Storing a portion of a file in two different types of data storage media can also significantly decrease the write time. For example, file system 112 can immediately write data associated with a portion of a file to the data storage medium that performs faster write operations. Then, file system 112 can copy the data associated with that portion of the file from the faster data storage medium to the other, slower data storage medium in the background, after the data has been written to the faster data storage medium. This technique ensures that the data is written onto at least one data storage medium soon after the write command is issued, while the data is copied to a second data storage medium later when host 101 is less busy.
According to yet another embodiment, data storage system 102 or 202 can store a portion of a file in three (or more) different types of data storage media.
According to some embodiments, a file system dynamically moves one or more portions of a file from one type of data storage medium to a different type of data storage medium if the intrinsic value of one or more portions of the file changes. For example, a file system can dynamically move a portion of a file from Flash memory to an optical disk or to a magnetic hard disk to increase the reliability of that portion of the file or to increase the sequential access time. As another example, a file system can move a portion of a file to a different type of data storage medium if the original data storage medium allocated to that portion of the file crashes or no longer provides a fast data access time for a particular application.

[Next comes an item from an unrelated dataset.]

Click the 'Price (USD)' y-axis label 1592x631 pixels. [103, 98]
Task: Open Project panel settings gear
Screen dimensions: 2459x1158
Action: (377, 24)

At step 402, file system 112 determines that the intrinsic value of one of the files has changed. Alternatively, file system 112 can change the intrinsic value of one of the files at step 402. At step 403, file system 112 moves the file from a first data storage medium to a second different data storage medium based on the new intrinsic value of that file. The first and the second data storage media are different types of data storage media.
According to another embodiment, file system 112 dynamically moves a portion of a file from one overlapping data storage medium to another. For example, file system 112 can move portion 301C of file 301 from data storage medium 105 to data storage medium 104. Portion 301C of file 301 then overlaps media 104 and 106.

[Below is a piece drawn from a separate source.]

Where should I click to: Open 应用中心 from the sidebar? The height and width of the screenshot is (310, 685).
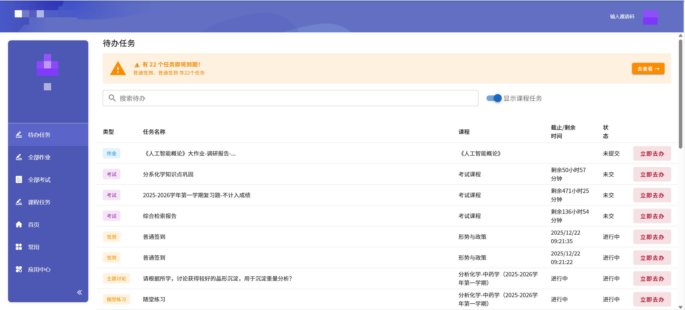pos(39,269)
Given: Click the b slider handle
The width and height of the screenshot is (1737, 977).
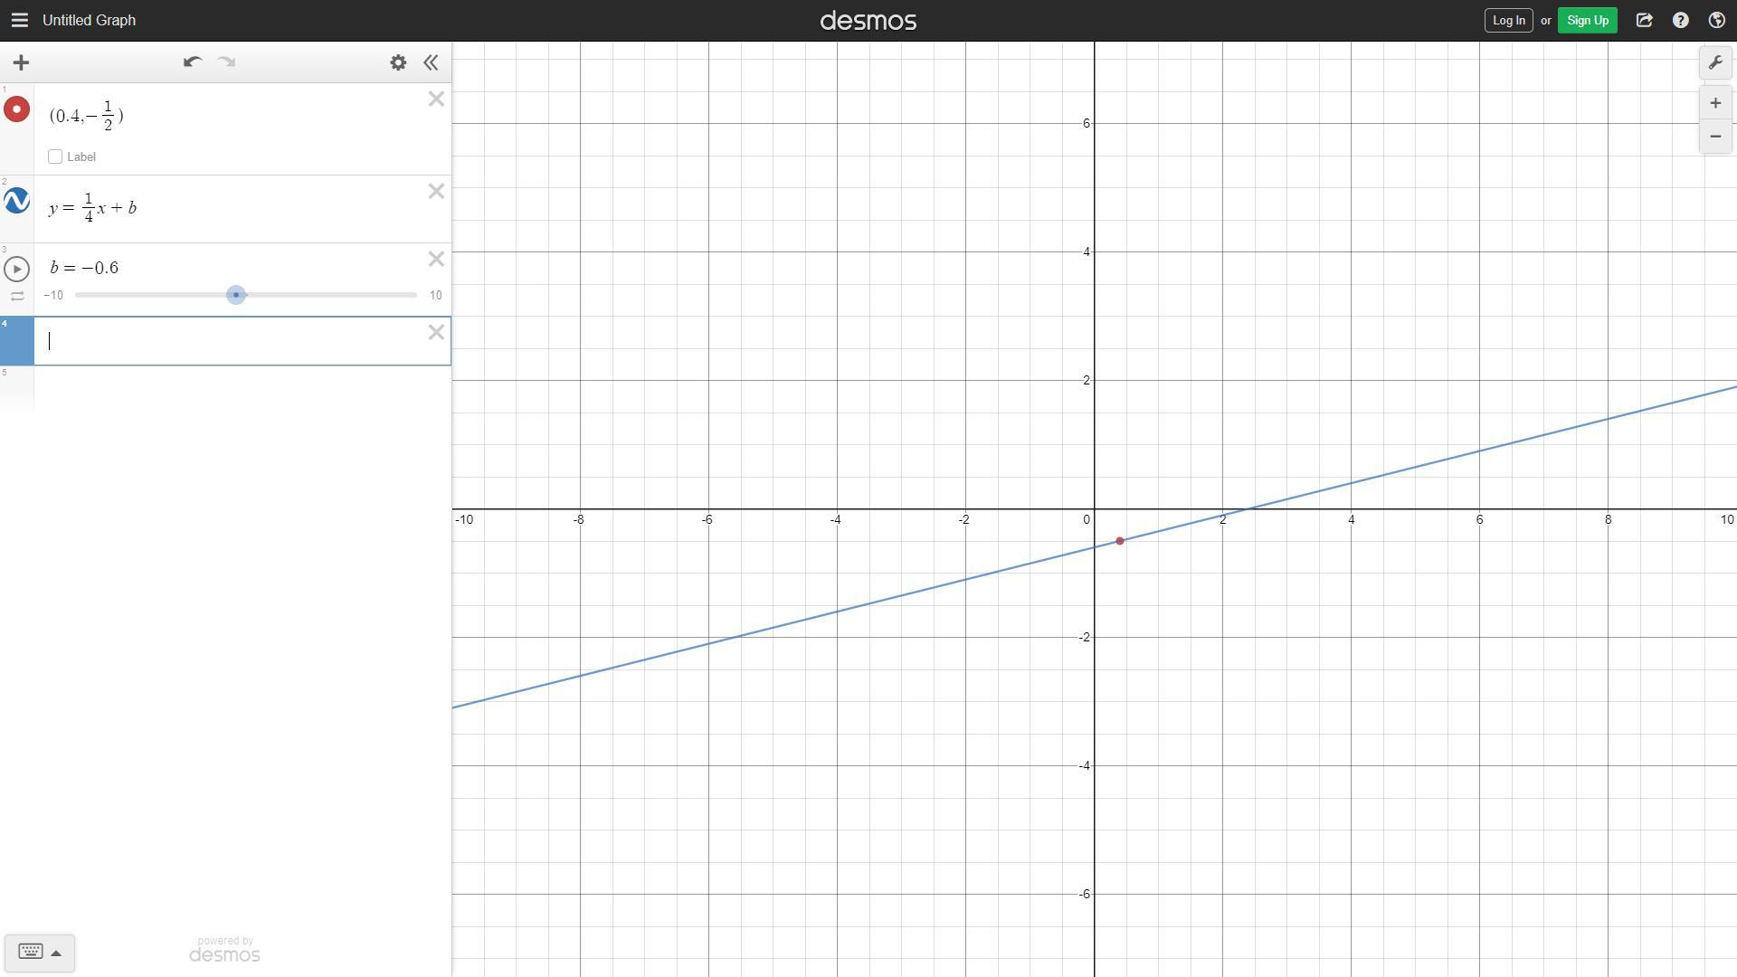Looking at the screenshot, I should click(236, 295).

The foregoing description of the exemplary embodiments of the present invention has been presented for the purposes of illustration and description. It is not intended to be exhaustive or to limit the present invention to the examples disclosed herein. A latitude of modification, various changes, and substitutions are intended in the present invention. In some instances, features of the present invention can be employed without a corresponding use of other features as set forth. Many modifications and variations are possible in light of the above teachings, without departing from the scope of the present invention.
For example, embodiments of the present invention may be implemented using one or a combination of hardware, software, and a computer-readable medium containing program instructions. Software implemented by embodiments of the present invention and results of the present invention may be stored on a computer-readable medium such as memory, hard disk drive, CD, DVD, or other media. Results of the present invention may be used for various purposes such as being executed or processed by a processor, being displayed to a user, transmitted in a signal over a network, etc.